Each Person signatory hereto is required to execute this Agreement pursuant to Section 8.16 of the Guaranty and Security Agreement.
In consideration of the premises and other good and valuable consideration, the receipt and sufficiency of which are hereby acknowledged, each signatory hereby agrees as follows:
1. Each such Person assumes all the obligations of a Grantor and a Guarantor under the Guaranty and Security Agreement and agrees that such person or entity is a Grantor and a Guarantor and bound as a Grantor and a Guarantor under the terms of the Guaranty and Security Agreement, as if it had been an original signatory to such agreement. In furtherance of the foregoing, such Person hereby assigns, pledges and grants to the Lender a security interest in all of its right, title and interest in and to the Collateral owned thereby to secure the Secured Obligations.
2. Schedules 1, 2, 3, 4, 5, 6, 7 and 8 of the Guaranty and Security Agreement are hereby amended to add the information relating to each such Person set out on Schedules 1, 2, 3, 4, 5, 6, 7 and 8 respectively, hereof. Each such Person hereby makes to the Lender the representations and warranties set forth in the Guaranty and Security Agreement applicable to such Person and the applicable Collateral and confirms that such representations and warranties are true and correct after giving effect to such amendment to such Schedules.
3. In furtherance of its obligations under Section 5.2 of the Guaranty and Security Agreement, each such Person agrees to deliver to the Lender appropriately complete UCC financing statements naming such person or entity as debtor and the Lender as secured party, and describing its Collateral and such other documentation as the Lender (or its successors or assigns) may require to evidence, protect and perfect the Liens created by the Guaranty and Security Agreement, as modified hereby. Each such Person acknowledges the authorizations given to the Lender under the Section 5.10(b) of the Guaranty and Security Agreement and otherwise.
4. Each such Persons address for notices under the Guaranty and Security Agreement shall be the address of the Borrower Agent set forth in the Credit Agreement and each such Person hereby appoints the Borrower Agent as its agent to receive notices hereunder.
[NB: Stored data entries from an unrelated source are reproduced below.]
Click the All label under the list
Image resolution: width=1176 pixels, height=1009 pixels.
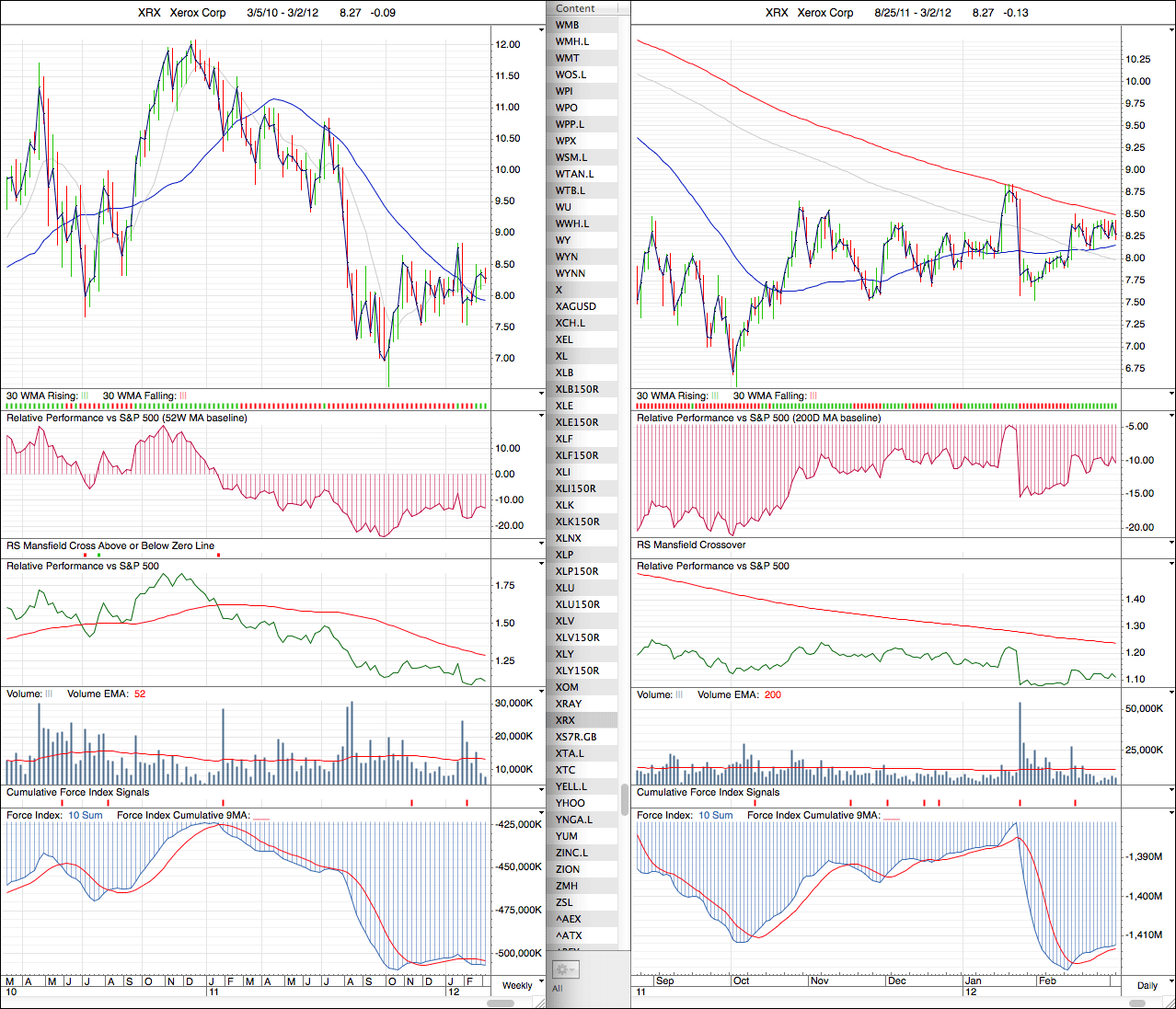557,989
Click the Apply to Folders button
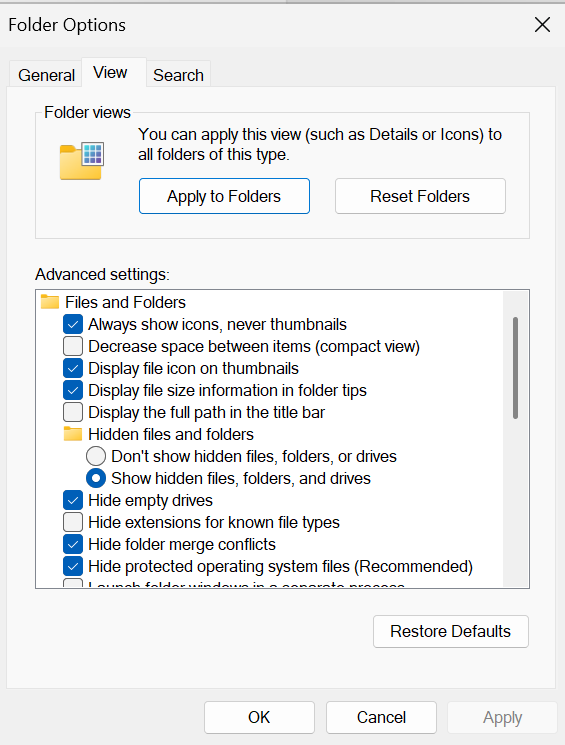The width and height of the screenshot is (565, 745). tap(224, 196)
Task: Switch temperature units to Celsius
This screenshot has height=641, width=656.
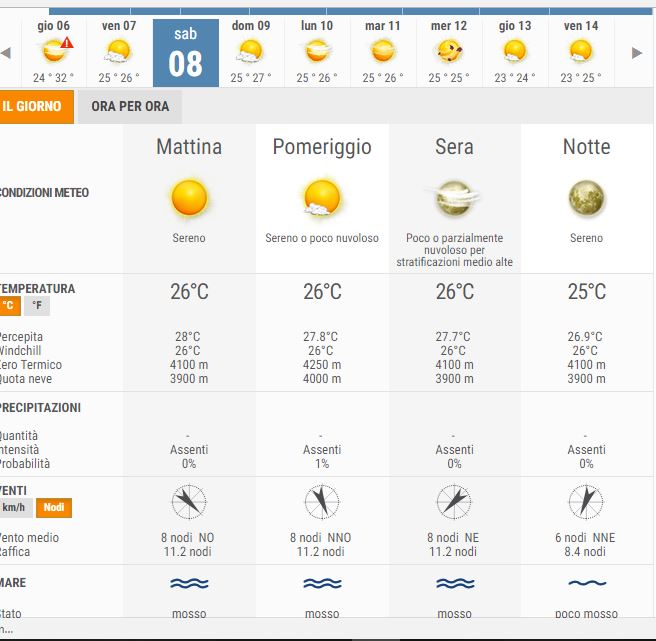Action: [x=9, y=306]
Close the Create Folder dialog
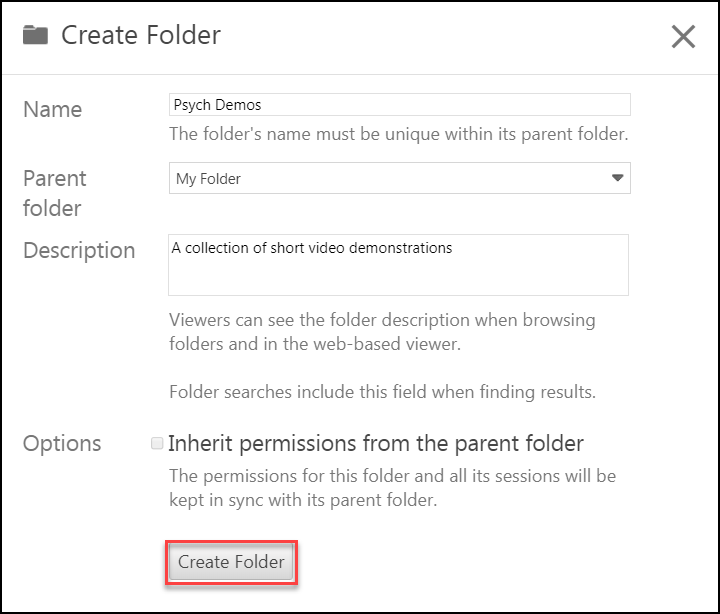 click(x=683, y=37)
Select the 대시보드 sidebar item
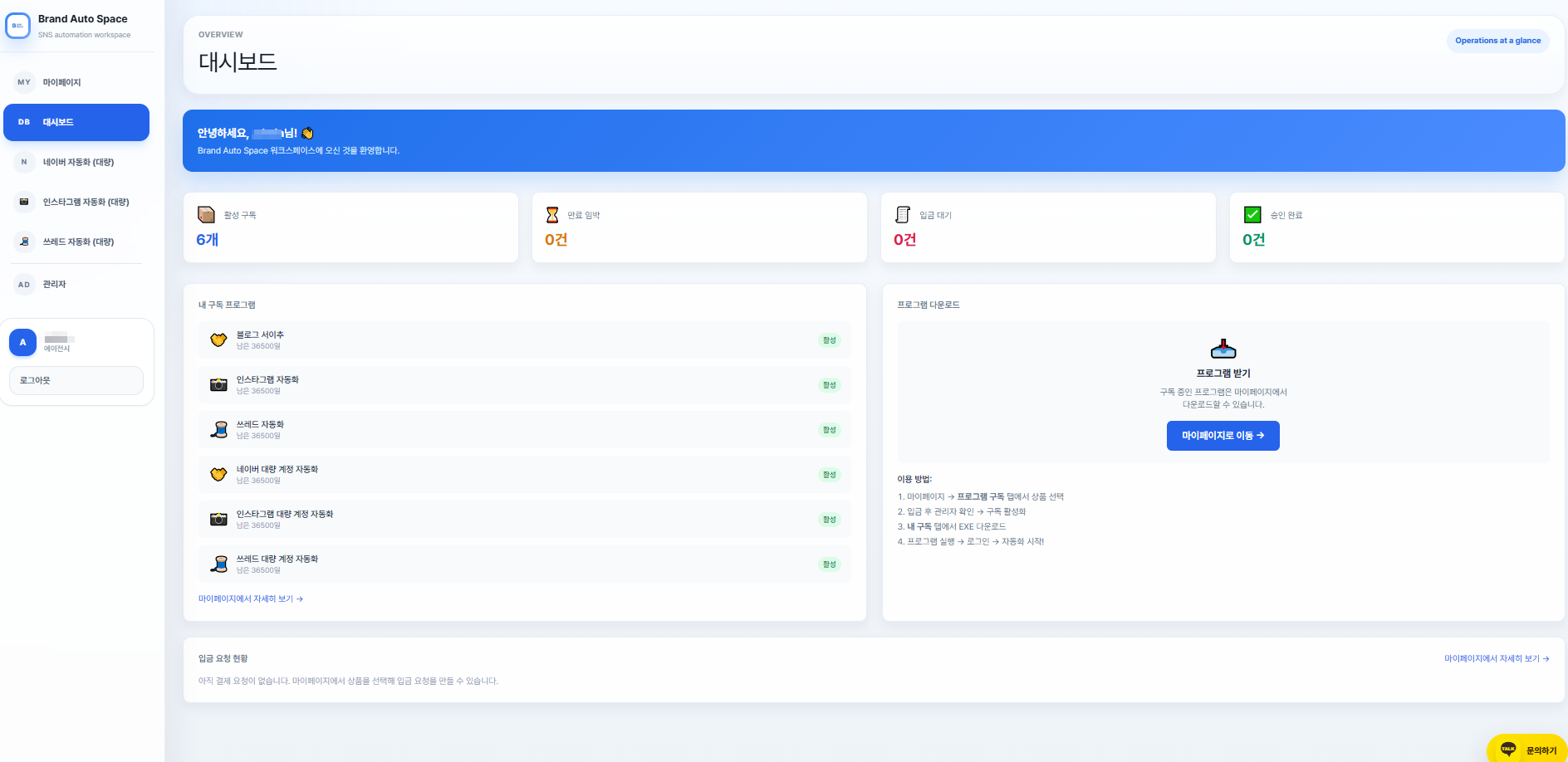This screenshot has height=762, width=1568. click(x=76, y=122)
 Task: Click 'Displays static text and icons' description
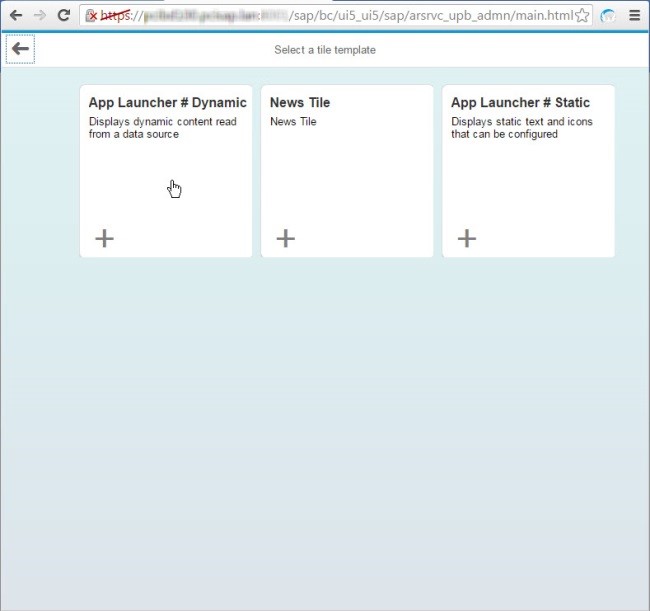521,122
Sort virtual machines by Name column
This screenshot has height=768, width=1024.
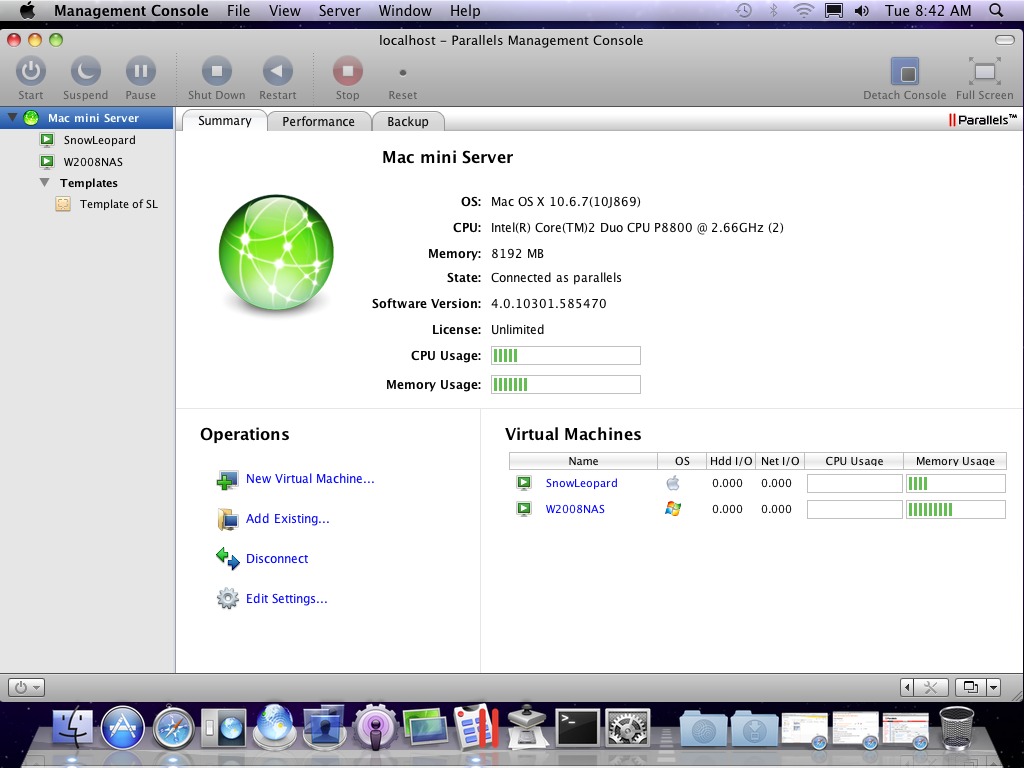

5. This Agreement shall be deemed to be part of, and a modification to, the Guaranty and Security Agreement and shall be governed by all the terms and provisions of the Guaranty and Security Agreement, with respect to the modifications intended to be made to such agreement, which terms are incorporated herein by reference, are ratified and confirmed and shall continue in full force and effect as valid and binding agreements of each such person or entity enforceable against such person or entity. Each such Person hereby waives notice of the Lenders acceptance of this Agreement. Each such Person will deliver an executed original of this Agreement to the Lender.